Un Cahier de toutes les audaces


"Ma bouche sera la bouche des malheurs qui n’ont pas de bouche, ma voix, la liberté de celles qui s’affaissent au cachot du désespoir." Amorcé par Césaire, alors âgé de 24 ans, lors de vacances en Croatie, face à une petite île baptisée Martiniska (!), Cahier d’un retour au pays natal transgresse toutes les règles de la poésie française. Et témoigne de l’étendue, de la richesse, de l’audace et de la puissance volcanique de la langue du jeune Césaire, par ailleurs grand amateur de latin et de grec. Remettre le nègre "debout", plonger dans ses racines pour atteindre l’universalité: tel est le propos de ce manifeste poétique, passé inaperçu lors de sa sortie, en 1939. Admiré par le surréaliste André Breton, qui a préfacé sa réédition, le Cahier, désormais considéré comme l’hymne national des Noirs du monde entier, est devenu un classique, de l’Afrique aux Etats-Unis.
M.P.


Pour les Antillais, l'adieu au père


Ce furent sept jours étranges: Aimé Césaire n’était pas encore mort, mais toutes les Antilles, suspendues aux communiqués du CHU de Fort-de-France sur l’état "préoccupant" du grand homme, attendaient la nouvelle officielle de sa disparition.

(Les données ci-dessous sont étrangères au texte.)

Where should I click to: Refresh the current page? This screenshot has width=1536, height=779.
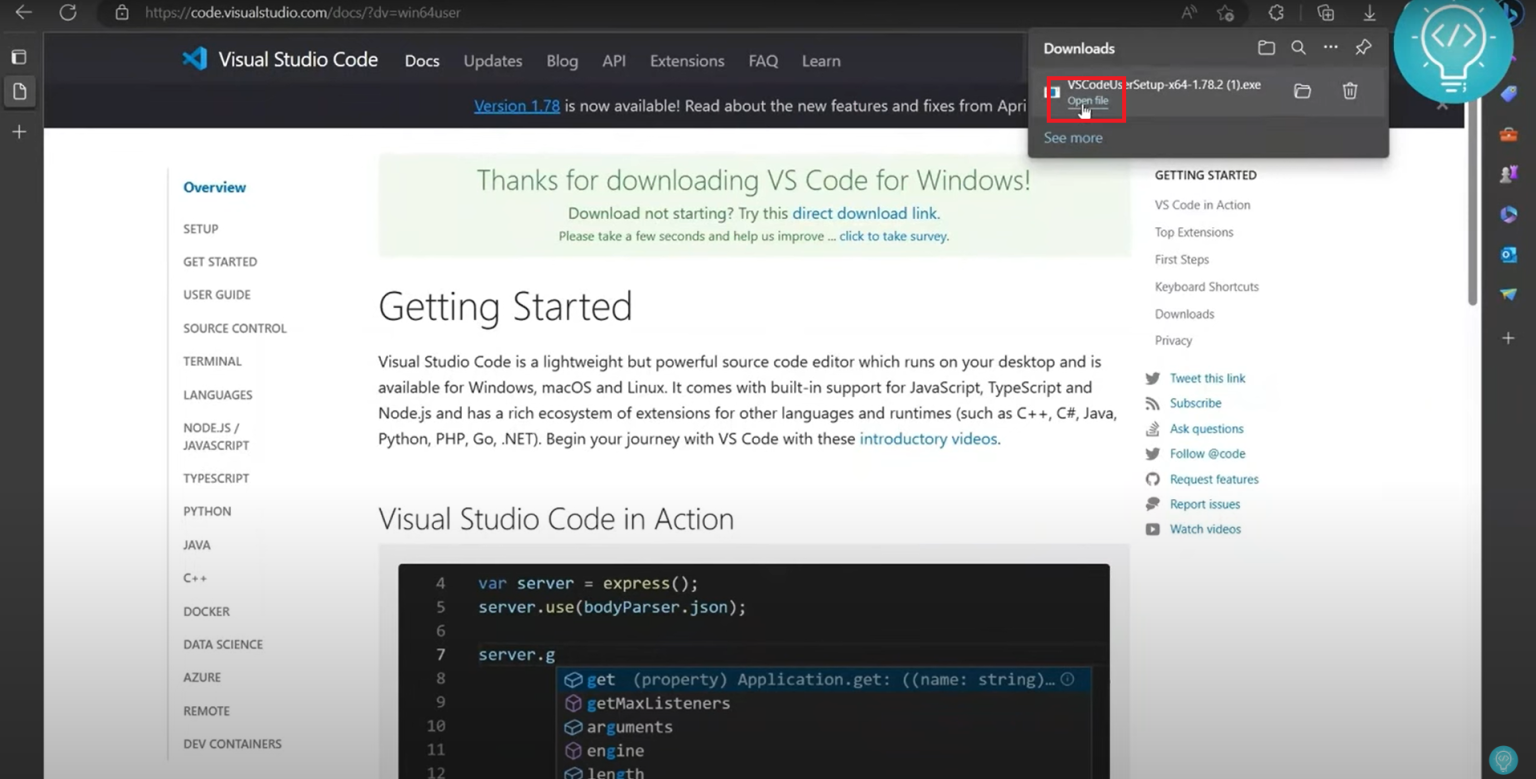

Six jours pendant lesquels les rumeurs les plus folles ont couru à travers l’arc antillais. Quand il reçoit brièvement L’Express, le jeudi 10 avril, Serge Letchimy, actuel député maire (PPM) de Fort-de-France, ne cache pas son émotion. Comme la majorité des responsables politiques antillais, Letchimy a été formé intellectuellement par le chantre de la négritude. Quelques jours plus tard, c’est Victorin Lurel, président (PS) du conseil régional de la Guadeloupe, qui fait savoir qu’à l’instar des responsables martiniquais il ne se rendra pas, mardi 15 avril, au déjeuner autour des présidents des exécutifs ultramarins organisé par Yves Jégo, secrétaire d’Etat à l’Outre-Mer. Comme beaucoup, il ne conçoit pas d’être absent lors de l’hommage rendu au poète, qui incarnait le père de la nation pour les Martiniquais, mais aussi pour la plupart des Antillais.